Retype the entries between the line holding "Viewport: 448px width, 347px" and the line holding "pos(350,97)", inclusive, character for character.

● **Records supplied**
------------------------------
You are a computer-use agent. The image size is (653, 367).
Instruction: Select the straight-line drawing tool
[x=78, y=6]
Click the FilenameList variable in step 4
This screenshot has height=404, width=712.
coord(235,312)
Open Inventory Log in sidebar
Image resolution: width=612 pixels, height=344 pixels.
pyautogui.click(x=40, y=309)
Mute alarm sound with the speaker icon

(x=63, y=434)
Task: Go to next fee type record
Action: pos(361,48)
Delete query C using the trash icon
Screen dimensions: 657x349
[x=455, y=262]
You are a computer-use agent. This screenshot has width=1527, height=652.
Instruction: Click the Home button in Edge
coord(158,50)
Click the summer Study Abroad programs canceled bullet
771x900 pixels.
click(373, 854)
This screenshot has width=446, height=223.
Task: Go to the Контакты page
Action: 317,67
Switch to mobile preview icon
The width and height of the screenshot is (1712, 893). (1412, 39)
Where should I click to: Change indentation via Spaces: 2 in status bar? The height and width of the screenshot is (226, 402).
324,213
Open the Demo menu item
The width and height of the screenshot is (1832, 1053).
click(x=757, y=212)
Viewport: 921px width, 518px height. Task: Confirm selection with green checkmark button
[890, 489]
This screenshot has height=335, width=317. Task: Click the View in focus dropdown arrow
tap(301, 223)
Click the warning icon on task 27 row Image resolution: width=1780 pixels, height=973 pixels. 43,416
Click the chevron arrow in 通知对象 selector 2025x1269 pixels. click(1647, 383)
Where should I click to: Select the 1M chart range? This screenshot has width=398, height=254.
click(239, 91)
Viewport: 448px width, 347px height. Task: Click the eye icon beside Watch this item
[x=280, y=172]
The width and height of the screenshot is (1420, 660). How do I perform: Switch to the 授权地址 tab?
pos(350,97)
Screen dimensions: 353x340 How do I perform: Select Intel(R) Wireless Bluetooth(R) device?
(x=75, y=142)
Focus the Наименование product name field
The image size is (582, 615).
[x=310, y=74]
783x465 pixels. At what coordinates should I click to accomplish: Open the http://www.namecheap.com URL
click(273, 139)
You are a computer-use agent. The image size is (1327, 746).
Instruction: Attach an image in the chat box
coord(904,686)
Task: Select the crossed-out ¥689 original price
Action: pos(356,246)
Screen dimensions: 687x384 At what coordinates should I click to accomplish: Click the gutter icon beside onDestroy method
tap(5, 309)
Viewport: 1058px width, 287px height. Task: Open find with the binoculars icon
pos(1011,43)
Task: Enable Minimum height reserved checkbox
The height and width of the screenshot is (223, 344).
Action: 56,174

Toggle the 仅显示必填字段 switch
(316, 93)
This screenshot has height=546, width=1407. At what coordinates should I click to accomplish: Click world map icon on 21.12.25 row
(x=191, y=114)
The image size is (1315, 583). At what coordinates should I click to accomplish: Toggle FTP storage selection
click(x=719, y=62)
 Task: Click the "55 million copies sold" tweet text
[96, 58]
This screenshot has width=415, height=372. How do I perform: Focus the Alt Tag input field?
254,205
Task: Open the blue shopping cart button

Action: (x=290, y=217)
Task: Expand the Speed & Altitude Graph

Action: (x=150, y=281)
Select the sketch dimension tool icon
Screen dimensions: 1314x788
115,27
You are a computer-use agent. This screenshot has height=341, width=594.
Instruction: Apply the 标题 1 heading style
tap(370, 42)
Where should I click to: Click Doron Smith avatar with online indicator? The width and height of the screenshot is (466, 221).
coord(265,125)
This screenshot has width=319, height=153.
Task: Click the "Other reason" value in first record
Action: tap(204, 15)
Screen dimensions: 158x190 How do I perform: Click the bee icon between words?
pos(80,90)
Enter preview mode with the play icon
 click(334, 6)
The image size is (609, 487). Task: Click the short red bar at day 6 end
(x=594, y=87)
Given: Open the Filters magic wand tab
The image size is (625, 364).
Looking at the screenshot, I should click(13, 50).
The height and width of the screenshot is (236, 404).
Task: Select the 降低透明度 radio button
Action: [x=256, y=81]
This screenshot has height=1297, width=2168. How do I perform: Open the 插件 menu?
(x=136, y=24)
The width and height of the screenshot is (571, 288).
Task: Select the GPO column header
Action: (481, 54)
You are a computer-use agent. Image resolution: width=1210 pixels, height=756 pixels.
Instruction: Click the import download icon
------------------------------
● **Worked answer**
Viewport: 448px width, 347px height. Task: Click the eye icon beside Watch this item
[x=280, y=172]
The width and height of the screenshot is (1420, 660). How do I perform: Switch to the 授权地址 tab?
pos(350,97)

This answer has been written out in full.